[Recorded information]

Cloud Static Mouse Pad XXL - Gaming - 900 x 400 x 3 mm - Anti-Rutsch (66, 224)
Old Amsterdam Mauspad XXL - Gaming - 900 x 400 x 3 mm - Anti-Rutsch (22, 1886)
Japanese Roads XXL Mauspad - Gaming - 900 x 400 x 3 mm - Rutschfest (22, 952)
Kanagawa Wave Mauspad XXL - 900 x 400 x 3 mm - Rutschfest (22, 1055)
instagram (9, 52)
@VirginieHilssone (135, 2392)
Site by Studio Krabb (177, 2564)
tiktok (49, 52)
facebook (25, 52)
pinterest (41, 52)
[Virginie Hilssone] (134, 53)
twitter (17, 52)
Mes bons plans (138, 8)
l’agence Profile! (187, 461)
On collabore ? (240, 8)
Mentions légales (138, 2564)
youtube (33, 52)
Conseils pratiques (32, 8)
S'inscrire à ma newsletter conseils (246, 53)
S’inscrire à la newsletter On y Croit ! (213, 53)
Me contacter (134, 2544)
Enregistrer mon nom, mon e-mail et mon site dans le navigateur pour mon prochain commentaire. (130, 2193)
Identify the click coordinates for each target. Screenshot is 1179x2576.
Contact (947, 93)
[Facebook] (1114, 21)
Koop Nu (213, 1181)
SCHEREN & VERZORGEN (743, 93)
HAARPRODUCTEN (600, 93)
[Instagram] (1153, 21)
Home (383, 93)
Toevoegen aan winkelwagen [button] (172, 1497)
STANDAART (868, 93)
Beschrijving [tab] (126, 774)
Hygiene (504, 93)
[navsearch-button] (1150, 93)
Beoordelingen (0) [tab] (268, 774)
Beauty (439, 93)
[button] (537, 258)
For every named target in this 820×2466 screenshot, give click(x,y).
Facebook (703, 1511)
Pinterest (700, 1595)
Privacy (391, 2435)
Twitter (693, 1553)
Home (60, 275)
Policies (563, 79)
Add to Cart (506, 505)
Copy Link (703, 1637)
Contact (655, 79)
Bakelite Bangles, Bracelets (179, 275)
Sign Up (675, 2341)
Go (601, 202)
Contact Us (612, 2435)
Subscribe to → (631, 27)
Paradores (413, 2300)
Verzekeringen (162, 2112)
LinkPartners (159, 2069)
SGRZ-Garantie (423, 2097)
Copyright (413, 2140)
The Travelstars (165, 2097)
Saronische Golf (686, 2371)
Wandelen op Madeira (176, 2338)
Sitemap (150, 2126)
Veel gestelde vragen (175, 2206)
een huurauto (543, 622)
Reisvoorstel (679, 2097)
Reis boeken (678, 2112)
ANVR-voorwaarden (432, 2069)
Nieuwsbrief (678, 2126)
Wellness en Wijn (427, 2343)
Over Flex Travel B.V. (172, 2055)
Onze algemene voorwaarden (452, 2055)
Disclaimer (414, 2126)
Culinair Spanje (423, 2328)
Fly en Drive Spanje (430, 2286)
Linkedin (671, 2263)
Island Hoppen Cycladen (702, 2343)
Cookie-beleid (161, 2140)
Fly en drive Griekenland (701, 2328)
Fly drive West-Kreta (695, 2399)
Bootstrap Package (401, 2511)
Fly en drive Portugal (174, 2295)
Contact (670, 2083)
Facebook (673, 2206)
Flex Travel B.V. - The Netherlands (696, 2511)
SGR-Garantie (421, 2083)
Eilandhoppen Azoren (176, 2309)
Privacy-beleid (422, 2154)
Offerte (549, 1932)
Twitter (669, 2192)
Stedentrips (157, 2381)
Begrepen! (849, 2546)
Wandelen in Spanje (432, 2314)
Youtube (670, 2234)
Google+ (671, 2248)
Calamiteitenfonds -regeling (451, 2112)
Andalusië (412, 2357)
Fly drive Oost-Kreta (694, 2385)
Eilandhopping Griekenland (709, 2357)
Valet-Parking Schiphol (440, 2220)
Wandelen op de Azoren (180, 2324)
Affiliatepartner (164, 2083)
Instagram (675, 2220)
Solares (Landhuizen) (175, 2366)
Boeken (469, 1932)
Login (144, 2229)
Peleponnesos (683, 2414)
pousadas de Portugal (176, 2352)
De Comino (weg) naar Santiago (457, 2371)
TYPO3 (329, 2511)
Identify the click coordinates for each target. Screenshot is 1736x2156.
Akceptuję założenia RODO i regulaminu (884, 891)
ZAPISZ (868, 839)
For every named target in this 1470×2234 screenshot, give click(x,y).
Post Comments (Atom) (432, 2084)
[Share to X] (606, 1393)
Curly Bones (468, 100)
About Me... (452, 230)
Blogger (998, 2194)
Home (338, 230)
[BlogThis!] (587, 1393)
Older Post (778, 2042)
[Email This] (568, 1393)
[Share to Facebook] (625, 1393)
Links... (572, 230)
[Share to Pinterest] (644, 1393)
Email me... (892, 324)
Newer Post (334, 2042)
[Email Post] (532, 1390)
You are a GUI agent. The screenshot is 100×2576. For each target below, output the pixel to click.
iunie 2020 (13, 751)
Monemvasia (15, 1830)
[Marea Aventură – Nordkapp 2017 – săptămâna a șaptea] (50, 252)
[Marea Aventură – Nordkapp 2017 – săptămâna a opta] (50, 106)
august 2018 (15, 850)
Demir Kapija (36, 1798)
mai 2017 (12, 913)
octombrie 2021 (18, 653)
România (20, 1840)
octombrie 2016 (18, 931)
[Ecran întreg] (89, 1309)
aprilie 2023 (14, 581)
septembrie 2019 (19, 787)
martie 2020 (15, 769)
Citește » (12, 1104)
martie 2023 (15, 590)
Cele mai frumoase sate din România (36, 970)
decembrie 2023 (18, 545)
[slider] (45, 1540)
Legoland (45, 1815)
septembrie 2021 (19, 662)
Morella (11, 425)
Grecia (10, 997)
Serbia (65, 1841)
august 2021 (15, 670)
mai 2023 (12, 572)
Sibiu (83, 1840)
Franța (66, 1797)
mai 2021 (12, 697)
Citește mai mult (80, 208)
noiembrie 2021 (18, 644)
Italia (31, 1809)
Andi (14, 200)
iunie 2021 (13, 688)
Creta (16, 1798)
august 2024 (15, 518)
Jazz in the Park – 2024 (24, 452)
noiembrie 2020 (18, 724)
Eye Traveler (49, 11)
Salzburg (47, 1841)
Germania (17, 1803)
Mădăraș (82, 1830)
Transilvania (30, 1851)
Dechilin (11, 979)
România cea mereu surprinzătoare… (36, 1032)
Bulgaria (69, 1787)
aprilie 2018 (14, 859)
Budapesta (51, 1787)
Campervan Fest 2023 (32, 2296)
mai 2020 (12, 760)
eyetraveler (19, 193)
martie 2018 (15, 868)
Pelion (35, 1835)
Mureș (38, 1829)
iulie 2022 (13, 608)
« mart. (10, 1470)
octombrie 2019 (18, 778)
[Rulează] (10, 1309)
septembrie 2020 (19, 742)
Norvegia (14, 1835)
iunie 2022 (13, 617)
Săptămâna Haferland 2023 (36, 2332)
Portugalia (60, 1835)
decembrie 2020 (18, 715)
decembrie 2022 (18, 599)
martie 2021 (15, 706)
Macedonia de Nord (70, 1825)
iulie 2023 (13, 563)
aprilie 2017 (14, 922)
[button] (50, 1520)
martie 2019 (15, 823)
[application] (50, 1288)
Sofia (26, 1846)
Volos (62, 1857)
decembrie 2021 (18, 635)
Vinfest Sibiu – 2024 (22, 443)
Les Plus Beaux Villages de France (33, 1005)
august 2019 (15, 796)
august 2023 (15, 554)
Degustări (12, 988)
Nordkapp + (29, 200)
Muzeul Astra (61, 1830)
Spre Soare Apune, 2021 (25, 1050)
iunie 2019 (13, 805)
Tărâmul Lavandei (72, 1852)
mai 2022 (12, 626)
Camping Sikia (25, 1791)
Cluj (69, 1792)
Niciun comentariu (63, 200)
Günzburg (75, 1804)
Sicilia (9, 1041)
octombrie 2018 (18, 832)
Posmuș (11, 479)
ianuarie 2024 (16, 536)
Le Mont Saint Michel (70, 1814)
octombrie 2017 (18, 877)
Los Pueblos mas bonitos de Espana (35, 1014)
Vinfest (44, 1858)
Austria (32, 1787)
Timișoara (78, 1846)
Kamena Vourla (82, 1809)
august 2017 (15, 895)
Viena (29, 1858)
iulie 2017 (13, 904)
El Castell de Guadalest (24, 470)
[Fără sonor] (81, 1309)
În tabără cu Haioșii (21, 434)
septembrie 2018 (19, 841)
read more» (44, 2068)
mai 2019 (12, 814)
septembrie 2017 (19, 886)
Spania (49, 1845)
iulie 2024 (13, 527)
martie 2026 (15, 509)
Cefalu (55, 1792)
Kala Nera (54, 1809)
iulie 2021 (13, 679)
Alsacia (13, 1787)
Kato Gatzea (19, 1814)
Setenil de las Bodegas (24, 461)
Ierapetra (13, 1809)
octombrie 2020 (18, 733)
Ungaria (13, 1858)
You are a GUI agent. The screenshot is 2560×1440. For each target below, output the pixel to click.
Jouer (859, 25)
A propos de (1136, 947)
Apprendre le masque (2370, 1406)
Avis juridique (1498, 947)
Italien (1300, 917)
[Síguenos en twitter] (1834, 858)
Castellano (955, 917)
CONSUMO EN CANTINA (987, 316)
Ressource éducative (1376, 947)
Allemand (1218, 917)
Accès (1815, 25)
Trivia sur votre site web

[Task] Print, from the entries above, the line with "For every named target in this 820×2466", the line with "een huurauto (543, 622)" and all lines between them, exactly and with nothing else.

[Answer section]
For every named target in this 820×2466 screenshot, give click(x,y).
Facebook (703, 1511)
Pinterest (700, 1595)
Privacy (391, 2435)
Twitter (693, 1553)
Home (60, 275)
Policies (563, 79)
Add to Cart (506, 505)
Copy Link (703, 1637)
Contact (655, 79)
Bakelite Bangles, Bracelets (179, 275)
Sign Up (675, 2341)
Go (601, 202)
Contact Us (612, 2435)
Subscribe to → (631, 27)
Paradores (413, 2300)
Verzekeringen (162, 2112)
LinkPartners (159, 2069)
SGRZ-Garantie (423, 2097)
Copyright (413, 2140)
The Travelstars (165, 2097)
Saronische Golf (686, 2371)
Wandelen op Madeira (176, 2338)
Sitemap (150, 2126)
Veel gestelde vragen (175, 2206)
een huurauto (543, 622)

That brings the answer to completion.